The reason I want this is two-fold. First, it would make policies much cheaper for many people since they will have to be insured against fewer things. Second, it increases the competition that is possible within the market. With a wide variety of things that states require must be covered, you have reduced the possible product differentiation in the market and turned policies into less of a variable good and more into a standard commodity. This isn’t in the consumers’ best interest.

The down side is that policies for people who want or need certain conditions covered would be more expensive than plans with less coverage. This, however, is simply natural in any market. The more features you need or want, the more expensive it will be. And with insurance, the more you want to be insured against, thereby increasing chances of payouts, means you must pay more. This is just how insurance works and health insurance shouldn’t be different. With a healthy individual market, even these plan prices will be better than in the current system.

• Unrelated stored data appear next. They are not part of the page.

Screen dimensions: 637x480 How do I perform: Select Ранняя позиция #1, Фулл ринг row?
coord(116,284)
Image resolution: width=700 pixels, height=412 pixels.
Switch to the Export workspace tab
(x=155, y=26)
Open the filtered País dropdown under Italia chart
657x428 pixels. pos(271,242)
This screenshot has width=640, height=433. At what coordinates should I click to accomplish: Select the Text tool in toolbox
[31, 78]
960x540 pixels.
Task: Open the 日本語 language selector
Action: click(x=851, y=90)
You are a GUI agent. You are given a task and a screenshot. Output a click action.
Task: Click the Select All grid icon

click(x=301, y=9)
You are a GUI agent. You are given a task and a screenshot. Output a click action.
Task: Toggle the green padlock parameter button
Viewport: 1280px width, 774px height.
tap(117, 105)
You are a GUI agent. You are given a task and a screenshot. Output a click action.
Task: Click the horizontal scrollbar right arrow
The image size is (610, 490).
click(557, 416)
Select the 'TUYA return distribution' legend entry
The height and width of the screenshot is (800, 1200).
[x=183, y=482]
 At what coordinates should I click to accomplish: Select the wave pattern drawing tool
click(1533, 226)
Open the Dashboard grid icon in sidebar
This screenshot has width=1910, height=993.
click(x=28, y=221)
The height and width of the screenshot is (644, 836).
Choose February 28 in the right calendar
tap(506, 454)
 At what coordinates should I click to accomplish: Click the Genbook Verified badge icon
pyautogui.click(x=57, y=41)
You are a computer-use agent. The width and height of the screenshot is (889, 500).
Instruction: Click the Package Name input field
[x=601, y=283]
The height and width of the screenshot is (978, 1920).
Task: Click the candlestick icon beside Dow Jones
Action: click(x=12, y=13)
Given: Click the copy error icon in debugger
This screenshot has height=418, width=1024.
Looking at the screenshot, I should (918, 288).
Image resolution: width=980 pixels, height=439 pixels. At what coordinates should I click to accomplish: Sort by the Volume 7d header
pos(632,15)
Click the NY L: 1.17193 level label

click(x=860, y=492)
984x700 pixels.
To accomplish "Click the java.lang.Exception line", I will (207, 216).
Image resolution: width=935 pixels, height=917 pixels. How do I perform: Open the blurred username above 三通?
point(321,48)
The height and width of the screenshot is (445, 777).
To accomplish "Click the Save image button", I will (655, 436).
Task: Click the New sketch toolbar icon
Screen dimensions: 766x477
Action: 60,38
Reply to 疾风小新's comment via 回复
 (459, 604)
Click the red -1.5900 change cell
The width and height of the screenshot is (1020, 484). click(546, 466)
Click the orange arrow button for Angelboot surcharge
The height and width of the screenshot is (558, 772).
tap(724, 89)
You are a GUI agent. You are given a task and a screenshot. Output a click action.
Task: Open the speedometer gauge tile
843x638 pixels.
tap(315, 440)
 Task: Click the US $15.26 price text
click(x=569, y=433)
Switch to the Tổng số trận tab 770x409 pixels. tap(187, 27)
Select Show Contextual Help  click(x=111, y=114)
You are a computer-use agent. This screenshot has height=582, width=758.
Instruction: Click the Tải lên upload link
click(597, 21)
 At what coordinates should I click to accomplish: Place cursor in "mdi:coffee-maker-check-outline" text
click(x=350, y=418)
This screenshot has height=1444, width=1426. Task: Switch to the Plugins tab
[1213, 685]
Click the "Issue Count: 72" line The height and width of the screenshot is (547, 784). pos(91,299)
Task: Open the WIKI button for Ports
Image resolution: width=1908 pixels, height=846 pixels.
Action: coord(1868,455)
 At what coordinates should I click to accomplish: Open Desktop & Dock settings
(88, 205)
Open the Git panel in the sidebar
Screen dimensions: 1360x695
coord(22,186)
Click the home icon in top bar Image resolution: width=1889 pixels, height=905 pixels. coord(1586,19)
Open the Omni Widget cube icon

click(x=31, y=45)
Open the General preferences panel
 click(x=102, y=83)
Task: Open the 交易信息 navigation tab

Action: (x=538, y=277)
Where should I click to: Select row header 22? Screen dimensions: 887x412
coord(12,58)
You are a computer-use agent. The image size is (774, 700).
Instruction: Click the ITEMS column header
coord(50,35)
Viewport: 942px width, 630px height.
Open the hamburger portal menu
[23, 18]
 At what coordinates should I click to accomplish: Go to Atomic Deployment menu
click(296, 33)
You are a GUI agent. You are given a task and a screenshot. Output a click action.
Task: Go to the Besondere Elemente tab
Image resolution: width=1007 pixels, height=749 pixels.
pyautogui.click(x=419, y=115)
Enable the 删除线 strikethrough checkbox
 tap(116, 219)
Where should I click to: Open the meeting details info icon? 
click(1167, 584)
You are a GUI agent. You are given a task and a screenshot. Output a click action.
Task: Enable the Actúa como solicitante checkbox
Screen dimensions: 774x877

4. Expand the role of Health Savings Accounts (HSA). This is a dandy idea that was started back in 2003. This allows you to deposit a potion of your wages into an account as non-taxable income. This money can then be used to pay for medical care and whatever is unspent in a given year will roll over, allowing you to accumulate funds. The money in the fund can then be used to pay for health care expenses. Why this is great is that consumers are suddenly spending their own money for health care. Because it’s their own money, they will become much more concerned with the prices for care and will shop for what they judge to be the best use of their dollars. This in turn will encourage competition among providers who must now use price as a competitive factor. You will consequently see more efficient operations, better prices, better care, and more transparency. Many doctors would likely prefer being paid in this manner since it means they get paid immediate for services rendered instead of weeks for months wait between appointments and reimbursements from the government and insurance companies. It also means less paperwork and less staffing. That equates to greater efficiency and greater profits.

Ideally, I would like a solid HSA combined with a high deductible policy. Any ordinary health expenses would be paid out of the HSA (and heck, if enough is saved up, even unusual stuff, say, if a person really wants cosmetic surgery) and the insurance policy is still there for catastrophic coverage in case of serious injury or illness. The high deductible policy, especially on a healthy individual market, would be much cheaper than first dollar policies. So let’s an HSA that can take $5,000 a year and a policy with a $5,000 deductible (or more if your finances can absorb the gap). That would be much better than the current system and create much greater responsibility among consumers who are increasingly insulated from costs and some of whom are beginning to think any kind of copay is too much.

What could be done then is raising the cap on how much can be contributed towards a plan in a given year. Money put into an HSA should also be allowed to be used to purchase a high-deductible policy, which is not now the case.